Patients in the NF group were trained to upregulate brain areas responsive to positive emotions using a procedure modeled on our previous work with healthy participants [10]. A target area was identified by the contrast between responses to positive and neutral images in a localizer scan to ensure that an area involved in positive emotion processing was selected. In the localizer scan, we assessed brain responses to positive, negative and neutral pictures by presenting four pictures of the same emotion category in blocks of 6 s (1.5 s per picture), alternating with a fixation baseline of 12 s. We presented 12 blocks per category in pseudorandom order.
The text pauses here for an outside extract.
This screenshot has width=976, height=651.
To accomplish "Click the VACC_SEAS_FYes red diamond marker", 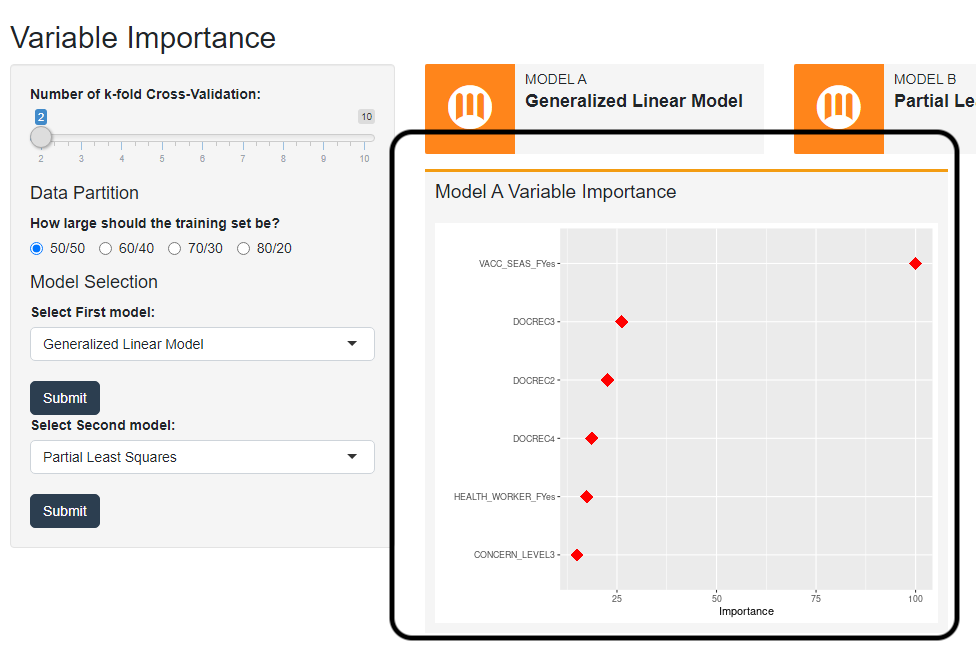I will [x=915, y=263].
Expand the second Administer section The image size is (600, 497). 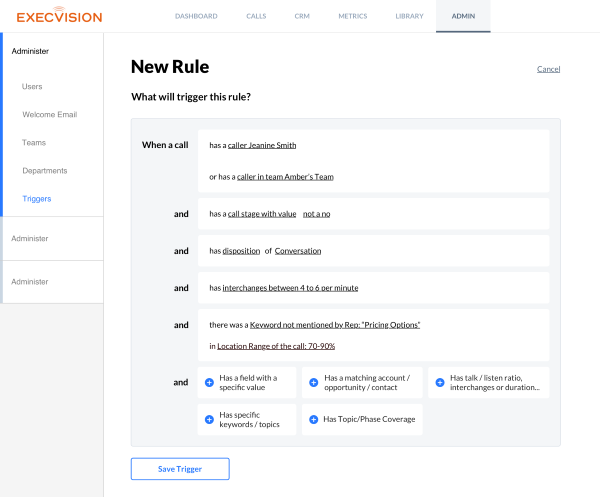[29, 238]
We used pictures from the IAPS [15] with negative (mean normative ratings for valence 2.8 [SD.42], arousal 5.63 [SD.55]), positive (valence 6.90 [.55], arousal 6.00 [.74]) and neutral valence (valence 5.45 [.56], arousal 3.44 [.47]). Pictures showed, for example, scenes of danger or disgust in the negative category, and scenes of romance including mild erotica or exciting sports in the positive category. After the localizer scan, patients were trained to upregulate the target area during three neurofeedback scans lasting ca. 7 minutes each per session (Fig. 1). Patients were informed about the general function of the target area but were not given any specific instructions about strategy. The task we set for them was to increase activity in the target area by as much and as consistently as possible.

thumbnail
Figure 1. Neurofeedback protocol.

During the neurofeedback runs (3 in each of the 4 sessions), participants alternated between 20 s periods of rest and 20 s periods where they had to upregulate activity in the target area. The level of activation was fed back in real time (updated for each TR of 2 s) through the thermometer display.

https://doi.org/10.1371/journal.pone.0038115.g001

We acquired fMRI data on a 3 Tesla Philips Achieva magnetic resonance imaging system (Philips Healthcare, Best, The Netherlands) using a single shot echo-planar imaging sequence (TR = 2 s, TE = 30 ms, 27 slices, 3 mm slice thickness, inplane resolution 2 mm×2 mm, soft tone mode). Patients were instructed to keep head movement to a minimum and fixate the middle of the picture/thermometer display during visual presentation, avoiding eye movements.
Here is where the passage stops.